◆ Extracted text
══════════
On the Downlow is the first film by the director Tadeo Garcia, released in 2004. It is a low-budget film starring Michael Cortez and Tony Sancho.

It proved very popular with the film critics and the public, and was released on DVD on January 9, 2007.

Synopsis
On the Downlow is a love story set in Little Village, Chicago, between Angel (Michael Cortez) and Isaac (Tony Sancho), two warm, supportive and sensitive young men. Their affection to each other is shown in a long kiss in a dark alley in Chicago and, later on, in a musical sequence in the film. Isaac also questions his sexuality in a long confession with a priest in the church.

Angel, in order to be with his secret lover Isaac, gives up his allegiance to his former Latin Kings gang and pledges to Isaac's Southside Chicago's Two Six gang led by Reaper (Donato Cruz) after a cruel initiation beating. Although the film uses the names of actual gangs in the area, the introduction to the film says there is no direct relationship to the actual gang names used.
══════════
◆ Dataset content
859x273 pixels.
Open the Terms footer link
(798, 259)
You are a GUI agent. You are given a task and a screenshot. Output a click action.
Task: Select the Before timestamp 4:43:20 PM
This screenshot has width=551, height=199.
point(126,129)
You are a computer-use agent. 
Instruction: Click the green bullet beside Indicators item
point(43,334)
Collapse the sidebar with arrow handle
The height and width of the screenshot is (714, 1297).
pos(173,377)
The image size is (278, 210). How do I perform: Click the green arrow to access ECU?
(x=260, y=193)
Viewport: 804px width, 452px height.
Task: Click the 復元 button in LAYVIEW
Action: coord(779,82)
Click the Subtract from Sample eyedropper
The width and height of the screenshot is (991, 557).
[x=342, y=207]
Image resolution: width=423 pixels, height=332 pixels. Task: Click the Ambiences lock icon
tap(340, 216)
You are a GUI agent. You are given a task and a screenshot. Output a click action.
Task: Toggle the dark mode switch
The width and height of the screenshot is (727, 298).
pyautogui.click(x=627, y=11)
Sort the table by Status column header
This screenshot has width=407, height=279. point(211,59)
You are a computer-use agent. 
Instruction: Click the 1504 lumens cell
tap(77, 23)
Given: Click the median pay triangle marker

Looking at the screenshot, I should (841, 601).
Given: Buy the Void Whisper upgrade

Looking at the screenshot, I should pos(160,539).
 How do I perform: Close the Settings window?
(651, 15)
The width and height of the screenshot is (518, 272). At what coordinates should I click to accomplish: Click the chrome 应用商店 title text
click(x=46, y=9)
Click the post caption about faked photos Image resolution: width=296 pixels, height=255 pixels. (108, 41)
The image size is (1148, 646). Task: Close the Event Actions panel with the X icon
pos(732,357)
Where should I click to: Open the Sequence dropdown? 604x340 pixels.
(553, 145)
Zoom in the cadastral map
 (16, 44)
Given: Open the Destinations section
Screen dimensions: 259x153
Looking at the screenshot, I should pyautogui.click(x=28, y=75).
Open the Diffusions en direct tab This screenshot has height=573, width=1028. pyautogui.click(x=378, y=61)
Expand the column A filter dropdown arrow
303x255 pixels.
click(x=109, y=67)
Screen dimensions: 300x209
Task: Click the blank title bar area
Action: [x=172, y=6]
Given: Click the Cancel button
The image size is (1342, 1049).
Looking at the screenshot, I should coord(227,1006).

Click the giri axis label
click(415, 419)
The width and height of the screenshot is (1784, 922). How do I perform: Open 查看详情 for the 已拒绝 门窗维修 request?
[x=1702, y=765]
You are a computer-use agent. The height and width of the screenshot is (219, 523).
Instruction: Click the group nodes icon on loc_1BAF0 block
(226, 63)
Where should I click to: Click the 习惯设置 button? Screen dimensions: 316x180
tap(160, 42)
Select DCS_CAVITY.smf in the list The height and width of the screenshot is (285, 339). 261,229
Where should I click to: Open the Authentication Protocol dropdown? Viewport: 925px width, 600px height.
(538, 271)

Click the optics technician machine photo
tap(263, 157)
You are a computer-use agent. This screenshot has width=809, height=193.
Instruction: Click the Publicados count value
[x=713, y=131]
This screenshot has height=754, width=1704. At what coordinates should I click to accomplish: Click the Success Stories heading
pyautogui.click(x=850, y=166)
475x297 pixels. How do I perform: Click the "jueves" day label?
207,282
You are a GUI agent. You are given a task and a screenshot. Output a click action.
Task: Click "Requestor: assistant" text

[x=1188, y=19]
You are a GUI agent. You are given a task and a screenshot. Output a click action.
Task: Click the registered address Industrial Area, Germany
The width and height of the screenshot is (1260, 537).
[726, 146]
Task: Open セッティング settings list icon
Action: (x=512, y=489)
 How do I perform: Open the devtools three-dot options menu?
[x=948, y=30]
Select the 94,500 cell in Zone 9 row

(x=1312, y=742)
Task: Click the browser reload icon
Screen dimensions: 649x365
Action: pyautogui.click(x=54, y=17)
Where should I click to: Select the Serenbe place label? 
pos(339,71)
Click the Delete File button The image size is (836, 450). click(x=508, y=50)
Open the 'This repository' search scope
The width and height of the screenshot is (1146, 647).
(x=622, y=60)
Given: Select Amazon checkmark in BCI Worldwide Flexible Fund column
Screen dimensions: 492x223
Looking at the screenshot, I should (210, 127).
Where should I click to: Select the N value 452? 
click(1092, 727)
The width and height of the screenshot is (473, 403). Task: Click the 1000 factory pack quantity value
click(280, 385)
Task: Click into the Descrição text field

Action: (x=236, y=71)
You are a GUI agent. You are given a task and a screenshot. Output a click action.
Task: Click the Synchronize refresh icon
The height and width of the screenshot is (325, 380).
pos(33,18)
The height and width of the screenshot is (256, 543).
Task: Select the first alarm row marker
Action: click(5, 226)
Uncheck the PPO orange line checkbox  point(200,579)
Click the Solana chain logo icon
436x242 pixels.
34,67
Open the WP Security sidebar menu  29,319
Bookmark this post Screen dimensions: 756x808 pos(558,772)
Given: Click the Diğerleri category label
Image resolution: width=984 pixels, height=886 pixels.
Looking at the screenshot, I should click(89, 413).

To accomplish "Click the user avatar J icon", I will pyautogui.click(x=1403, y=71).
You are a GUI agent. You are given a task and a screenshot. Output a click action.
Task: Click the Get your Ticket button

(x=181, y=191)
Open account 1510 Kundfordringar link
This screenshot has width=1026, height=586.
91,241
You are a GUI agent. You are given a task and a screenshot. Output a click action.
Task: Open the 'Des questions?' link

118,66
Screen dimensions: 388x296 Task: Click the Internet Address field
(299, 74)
══════════
◆ Direction 1
According to the text on the film On the Downlow, on what date was the film released on DVD?
◆ Direction 2
List every actor named in the text on the film On the Downlow.
◆ Direction 3
Extend the text on the film On the Downlow, starting after its final sentence.

◆ Exercise answer 1
January 9, 2007.

◆ Exercise answer 2
Michael Cortez, Tony Sancho, Donato Cruz

◆ Exercise answer 3
When Reaper is later informed that Angel is an ex-gang member of the rival Latin Kings gang, he decides that Isaac should kill him. Issac desperately tries to arrange for him and Angel to escape Chicago but the inevitable happens and the gang captures Angel. When Isaac refuses to execute Angel, Reaper does it. Isaac then kills Reaper and commits suicide.

Cast
Michael Cortez as Angel
Tony Sancho as Isaac
Donato Cruz as Reaper
Beatriz Jamaica as Angel's Mother
Carmen Cenko as Isaac's Mother
in alphabetical order
Felipe Camacho as Priest (credited as Phil Camacho)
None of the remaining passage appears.